■ Exercise description ■
List each line of the records below that contains the string "avatar", counting a match only when the case is the same.

[Stored entries]
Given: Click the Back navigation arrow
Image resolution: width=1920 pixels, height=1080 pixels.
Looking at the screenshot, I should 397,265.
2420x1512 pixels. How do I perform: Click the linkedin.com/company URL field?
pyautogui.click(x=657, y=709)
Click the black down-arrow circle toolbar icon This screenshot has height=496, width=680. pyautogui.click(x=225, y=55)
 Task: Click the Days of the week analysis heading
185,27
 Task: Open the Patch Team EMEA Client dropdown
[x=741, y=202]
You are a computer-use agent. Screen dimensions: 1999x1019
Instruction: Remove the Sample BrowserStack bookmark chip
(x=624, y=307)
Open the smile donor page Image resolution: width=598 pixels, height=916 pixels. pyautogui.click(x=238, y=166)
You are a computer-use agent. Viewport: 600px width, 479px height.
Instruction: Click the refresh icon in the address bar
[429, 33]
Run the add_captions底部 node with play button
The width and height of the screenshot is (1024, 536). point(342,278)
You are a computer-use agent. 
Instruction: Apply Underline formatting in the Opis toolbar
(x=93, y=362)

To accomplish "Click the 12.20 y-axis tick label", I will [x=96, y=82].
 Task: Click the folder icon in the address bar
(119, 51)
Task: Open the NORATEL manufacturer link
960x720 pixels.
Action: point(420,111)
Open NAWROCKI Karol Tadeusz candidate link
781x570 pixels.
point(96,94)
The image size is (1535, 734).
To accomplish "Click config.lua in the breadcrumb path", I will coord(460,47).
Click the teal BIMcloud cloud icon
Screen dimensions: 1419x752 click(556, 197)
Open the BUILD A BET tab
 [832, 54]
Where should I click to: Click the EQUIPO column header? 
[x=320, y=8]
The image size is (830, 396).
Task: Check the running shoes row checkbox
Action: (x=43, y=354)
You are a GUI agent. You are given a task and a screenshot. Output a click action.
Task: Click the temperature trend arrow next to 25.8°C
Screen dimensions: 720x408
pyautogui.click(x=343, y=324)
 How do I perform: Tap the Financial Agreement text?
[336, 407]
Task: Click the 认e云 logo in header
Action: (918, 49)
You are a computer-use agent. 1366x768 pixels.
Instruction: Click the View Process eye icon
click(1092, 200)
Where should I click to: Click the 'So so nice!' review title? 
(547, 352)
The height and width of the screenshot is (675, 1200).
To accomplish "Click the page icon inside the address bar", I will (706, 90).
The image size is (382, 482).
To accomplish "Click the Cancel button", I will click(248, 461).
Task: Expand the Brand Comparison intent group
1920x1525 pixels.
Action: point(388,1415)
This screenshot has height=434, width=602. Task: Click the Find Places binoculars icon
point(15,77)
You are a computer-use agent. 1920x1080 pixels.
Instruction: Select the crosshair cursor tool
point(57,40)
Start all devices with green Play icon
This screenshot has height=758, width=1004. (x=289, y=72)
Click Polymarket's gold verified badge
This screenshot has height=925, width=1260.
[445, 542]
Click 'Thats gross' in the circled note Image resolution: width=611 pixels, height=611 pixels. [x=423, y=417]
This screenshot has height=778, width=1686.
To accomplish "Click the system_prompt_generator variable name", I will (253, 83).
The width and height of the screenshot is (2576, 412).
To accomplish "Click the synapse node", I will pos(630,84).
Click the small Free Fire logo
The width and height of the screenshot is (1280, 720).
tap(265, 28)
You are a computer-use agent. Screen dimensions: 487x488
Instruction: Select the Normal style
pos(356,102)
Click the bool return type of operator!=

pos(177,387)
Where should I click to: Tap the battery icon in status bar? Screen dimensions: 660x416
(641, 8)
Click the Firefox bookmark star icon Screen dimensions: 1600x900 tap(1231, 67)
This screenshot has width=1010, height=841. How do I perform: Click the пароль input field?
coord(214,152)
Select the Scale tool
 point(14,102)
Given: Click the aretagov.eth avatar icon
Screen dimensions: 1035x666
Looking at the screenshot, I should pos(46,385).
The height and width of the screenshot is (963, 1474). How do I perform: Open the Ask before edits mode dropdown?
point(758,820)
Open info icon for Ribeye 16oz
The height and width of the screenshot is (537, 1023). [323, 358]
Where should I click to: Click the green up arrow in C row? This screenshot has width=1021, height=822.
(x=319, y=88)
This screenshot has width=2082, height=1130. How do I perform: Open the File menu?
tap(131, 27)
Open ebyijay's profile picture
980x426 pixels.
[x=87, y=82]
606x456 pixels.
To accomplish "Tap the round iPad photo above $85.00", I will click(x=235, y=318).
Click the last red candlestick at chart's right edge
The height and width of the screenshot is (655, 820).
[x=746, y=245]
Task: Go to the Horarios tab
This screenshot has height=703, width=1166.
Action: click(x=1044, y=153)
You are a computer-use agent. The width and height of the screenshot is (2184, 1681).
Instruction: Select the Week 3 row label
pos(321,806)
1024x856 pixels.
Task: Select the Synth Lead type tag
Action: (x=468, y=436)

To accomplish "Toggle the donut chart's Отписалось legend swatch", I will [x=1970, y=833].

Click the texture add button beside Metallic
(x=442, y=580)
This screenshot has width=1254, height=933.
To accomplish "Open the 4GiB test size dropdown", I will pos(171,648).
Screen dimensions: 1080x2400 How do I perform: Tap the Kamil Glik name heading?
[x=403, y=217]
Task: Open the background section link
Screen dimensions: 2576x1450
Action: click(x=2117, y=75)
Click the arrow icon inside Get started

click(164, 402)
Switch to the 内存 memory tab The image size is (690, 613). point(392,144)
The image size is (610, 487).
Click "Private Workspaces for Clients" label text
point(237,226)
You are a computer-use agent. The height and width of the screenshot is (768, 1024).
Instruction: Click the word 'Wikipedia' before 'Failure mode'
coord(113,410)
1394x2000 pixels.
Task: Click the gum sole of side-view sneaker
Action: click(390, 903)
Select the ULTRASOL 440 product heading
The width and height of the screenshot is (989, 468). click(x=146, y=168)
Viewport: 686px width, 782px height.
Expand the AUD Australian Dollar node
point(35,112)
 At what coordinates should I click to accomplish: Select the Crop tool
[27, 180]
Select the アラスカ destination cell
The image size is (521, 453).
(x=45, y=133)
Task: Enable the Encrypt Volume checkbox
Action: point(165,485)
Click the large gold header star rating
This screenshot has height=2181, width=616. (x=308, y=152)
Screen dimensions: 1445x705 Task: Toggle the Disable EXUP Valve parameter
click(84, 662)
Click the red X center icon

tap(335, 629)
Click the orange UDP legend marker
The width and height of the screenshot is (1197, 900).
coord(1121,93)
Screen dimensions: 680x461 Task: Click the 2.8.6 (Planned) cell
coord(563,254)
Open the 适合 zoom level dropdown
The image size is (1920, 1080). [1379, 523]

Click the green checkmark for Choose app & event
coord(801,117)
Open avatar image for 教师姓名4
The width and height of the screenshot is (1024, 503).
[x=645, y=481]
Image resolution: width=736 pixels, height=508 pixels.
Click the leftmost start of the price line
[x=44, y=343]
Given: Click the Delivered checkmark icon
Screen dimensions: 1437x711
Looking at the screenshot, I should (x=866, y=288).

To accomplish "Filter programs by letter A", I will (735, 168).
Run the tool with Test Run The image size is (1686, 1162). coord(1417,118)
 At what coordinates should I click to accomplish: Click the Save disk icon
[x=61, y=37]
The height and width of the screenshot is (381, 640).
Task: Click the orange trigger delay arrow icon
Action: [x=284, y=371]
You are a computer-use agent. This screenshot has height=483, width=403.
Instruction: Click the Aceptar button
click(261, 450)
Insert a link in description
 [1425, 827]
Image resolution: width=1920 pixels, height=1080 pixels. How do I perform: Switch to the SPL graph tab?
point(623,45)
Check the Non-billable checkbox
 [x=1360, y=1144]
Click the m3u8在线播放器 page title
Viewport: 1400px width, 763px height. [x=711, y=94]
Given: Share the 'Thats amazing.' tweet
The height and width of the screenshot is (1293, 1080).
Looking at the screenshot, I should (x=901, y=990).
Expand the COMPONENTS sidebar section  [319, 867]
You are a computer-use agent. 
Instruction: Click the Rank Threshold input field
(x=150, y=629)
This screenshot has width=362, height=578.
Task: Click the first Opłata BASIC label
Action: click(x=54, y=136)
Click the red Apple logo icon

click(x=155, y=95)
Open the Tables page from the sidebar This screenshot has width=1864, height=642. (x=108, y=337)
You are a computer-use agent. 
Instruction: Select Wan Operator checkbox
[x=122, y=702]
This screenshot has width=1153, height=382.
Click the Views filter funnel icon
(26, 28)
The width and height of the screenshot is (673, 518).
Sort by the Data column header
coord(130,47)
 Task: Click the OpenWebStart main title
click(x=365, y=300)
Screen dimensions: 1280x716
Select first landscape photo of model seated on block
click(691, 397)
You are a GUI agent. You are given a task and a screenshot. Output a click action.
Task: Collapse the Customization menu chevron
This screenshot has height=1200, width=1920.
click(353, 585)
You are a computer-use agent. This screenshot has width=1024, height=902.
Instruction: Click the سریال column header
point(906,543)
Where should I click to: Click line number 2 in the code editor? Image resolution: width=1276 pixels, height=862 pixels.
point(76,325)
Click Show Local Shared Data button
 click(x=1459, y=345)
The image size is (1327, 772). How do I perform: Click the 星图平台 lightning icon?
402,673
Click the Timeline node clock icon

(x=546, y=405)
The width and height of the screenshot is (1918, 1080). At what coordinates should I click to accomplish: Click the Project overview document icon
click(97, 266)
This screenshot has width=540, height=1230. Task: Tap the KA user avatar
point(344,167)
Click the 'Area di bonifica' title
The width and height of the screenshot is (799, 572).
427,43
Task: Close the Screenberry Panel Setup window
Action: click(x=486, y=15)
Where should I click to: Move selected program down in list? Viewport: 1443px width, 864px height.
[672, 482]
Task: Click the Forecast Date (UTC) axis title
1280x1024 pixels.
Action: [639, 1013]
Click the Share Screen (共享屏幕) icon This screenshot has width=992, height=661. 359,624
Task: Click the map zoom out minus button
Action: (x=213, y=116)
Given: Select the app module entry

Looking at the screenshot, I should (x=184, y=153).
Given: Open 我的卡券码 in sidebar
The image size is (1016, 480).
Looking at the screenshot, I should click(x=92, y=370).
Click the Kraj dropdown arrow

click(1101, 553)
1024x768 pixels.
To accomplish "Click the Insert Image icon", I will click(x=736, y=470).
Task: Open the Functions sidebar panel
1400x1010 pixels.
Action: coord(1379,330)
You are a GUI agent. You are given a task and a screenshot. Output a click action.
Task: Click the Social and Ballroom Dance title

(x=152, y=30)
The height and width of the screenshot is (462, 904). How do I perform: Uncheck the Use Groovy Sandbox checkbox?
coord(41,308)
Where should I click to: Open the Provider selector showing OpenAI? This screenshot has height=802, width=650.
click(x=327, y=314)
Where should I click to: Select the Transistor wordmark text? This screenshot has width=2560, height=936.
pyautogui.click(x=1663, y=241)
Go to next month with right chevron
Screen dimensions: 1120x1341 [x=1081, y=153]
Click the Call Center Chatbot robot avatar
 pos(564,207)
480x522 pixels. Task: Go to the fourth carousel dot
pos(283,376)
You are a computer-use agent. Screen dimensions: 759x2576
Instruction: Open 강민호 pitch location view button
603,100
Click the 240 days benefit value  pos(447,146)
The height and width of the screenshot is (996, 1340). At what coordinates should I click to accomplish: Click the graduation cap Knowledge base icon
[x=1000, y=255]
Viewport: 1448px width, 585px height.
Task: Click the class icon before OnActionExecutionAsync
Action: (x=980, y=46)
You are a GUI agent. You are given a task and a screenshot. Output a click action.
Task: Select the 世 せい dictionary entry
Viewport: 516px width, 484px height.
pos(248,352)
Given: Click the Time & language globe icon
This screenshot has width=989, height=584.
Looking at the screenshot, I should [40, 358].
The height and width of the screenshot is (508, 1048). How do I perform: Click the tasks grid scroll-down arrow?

■ Task answer ■
Given: Click the aretagov.eth avatar icon
Open avatar image for 教师姓名4
This screenshot has width=540, height=1230. Task: Tap the KA user avatar
Click the Call Center Chatbot robot avatar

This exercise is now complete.